RE: fast file find with wildcards, optional date range, match # bytes, binary compare? - mdijkens - 12-19-2024

(12-19-2024, 01:49 PM)SpriggsySpriggs Wrote: @mdjkens

Oooo, recursion! Do me a favor... Try running it on "C:\Program Files" or "C:\Program Files (x86)" for all file types and do a timer to see how long it takes to get all the files, not counting the printing of the file names. Oh, and print how many files were found. I want to see if it is faster than Steve's direntry.h or my simple one-line PowerShell command that kicked his ass.

2.5 seconds for 80,507 files and 14,164 folders (no printing)
just remarked all prints in mdDir.bas "C:\Program Files (x86)" /s


RE: fast file find with wildcards, optional date range, match # bytes, binary compare? - SpriggsySpriggs - 12-19-2024

Not bad, amigo! I think that does beat Steve's speed. I can't find the post on the old forums where he and I duked it out over this. His direntry.h was faster on smaller directories but slowed down considerably in larger ones. PowerShell kicked ass in big directories. The algorithm that PowerShell uses is technically faster than direntry.h at all times, but the slowdown happened due to including the time to call it from QB64.

I didn't find the one I was looking for but I did find this: https://qb64forum.alephc.xyz/index.php?topic=4360.msg137995#msg137995

It would have been even faster if I had added "-NoProfile" to my PowerShell call.

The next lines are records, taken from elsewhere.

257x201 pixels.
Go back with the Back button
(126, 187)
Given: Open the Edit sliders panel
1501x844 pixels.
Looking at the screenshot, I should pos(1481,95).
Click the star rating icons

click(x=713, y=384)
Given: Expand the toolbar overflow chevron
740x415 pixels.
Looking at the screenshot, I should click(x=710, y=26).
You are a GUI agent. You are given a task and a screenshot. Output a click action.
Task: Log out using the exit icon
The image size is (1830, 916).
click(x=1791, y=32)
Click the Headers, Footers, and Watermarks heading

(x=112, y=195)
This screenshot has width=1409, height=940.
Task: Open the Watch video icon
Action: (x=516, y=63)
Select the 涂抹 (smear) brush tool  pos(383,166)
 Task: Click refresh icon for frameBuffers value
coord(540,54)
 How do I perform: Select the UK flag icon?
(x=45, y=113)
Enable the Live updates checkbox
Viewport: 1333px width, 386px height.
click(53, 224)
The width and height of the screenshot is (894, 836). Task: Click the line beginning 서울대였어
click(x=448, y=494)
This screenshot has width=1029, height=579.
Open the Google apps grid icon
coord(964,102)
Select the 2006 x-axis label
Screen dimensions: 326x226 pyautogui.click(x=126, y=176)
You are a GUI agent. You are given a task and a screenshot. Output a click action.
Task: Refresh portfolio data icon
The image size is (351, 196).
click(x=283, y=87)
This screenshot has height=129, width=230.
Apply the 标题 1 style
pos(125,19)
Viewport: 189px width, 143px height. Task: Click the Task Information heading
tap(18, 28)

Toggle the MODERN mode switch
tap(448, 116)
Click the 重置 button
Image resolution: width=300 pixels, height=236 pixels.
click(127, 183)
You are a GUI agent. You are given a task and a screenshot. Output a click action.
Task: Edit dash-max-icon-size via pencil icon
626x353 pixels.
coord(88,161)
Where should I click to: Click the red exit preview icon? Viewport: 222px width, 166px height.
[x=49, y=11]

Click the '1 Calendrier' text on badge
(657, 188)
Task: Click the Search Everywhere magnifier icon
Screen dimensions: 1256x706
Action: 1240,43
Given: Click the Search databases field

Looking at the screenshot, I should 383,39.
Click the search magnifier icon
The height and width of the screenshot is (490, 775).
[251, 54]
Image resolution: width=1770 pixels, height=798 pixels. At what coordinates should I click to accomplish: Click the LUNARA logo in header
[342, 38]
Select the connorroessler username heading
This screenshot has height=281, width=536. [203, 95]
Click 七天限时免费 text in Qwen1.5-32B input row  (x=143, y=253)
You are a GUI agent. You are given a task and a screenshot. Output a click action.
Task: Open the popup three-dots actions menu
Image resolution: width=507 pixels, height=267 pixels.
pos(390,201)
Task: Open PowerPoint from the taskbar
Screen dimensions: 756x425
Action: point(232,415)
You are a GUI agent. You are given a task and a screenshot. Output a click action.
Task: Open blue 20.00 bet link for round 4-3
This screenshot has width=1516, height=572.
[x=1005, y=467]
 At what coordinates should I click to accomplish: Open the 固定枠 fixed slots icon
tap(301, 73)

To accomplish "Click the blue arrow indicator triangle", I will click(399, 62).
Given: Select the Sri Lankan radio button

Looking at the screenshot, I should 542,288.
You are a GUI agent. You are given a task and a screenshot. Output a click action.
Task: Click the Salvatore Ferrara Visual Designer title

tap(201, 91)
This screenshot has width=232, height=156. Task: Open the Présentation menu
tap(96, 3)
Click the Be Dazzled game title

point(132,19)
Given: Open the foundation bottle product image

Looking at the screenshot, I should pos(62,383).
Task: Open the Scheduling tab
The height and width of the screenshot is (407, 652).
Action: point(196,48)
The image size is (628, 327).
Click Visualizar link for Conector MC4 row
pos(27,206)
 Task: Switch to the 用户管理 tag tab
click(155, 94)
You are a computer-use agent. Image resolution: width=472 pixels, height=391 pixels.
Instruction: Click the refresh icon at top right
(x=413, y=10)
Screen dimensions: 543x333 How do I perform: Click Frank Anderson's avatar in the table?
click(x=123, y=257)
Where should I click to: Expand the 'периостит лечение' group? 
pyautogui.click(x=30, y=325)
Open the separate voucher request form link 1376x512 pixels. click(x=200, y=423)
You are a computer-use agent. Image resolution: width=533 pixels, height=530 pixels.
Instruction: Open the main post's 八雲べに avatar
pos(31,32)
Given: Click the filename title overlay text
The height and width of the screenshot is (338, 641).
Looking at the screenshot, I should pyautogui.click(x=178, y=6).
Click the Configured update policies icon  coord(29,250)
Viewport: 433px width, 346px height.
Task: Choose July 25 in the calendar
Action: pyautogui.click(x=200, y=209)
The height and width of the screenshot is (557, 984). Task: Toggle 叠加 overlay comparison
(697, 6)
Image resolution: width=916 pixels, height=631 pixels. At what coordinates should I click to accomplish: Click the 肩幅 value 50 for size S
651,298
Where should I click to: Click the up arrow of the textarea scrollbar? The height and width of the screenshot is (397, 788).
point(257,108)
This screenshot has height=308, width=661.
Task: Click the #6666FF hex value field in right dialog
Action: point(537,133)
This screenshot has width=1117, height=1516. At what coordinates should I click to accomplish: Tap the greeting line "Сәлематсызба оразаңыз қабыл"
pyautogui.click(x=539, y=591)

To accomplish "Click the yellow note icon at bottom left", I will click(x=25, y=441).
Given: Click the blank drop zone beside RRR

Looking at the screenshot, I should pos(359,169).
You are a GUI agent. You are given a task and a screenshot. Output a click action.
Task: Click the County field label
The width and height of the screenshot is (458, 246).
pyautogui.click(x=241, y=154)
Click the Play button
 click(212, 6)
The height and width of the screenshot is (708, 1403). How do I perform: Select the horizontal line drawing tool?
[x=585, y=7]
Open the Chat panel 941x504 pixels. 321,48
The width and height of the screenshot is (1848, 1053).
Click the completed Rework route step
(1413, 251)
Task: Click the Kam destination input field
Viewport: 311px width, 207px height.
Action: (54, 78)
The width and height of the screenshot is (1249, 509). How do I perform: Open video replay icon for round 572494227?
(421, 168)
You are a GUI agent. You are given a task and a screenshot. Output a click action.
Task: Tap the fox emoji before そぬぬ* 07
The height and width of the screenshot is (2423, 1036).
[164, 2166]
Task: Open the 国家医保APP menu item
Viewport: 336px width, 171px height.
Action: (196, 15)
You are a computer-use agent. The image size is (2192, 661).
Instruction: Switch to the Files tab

RE: fast file find with wildcards, optional date range, match # bytes, binary compare? - mdijkens - 12-19-2024

I see, but specific for my solution is the fact that I wanted all file info like attributes, timestamps etc.
If you would remark that out in mdDir.bas it would be a whole lot faster


RE: fast file find with wildcards, optional date range, match # bytes, binary compare? - SpriggsySpriggs - 12-19-2024

If I remember (I probably won't), I'll try your code out soon.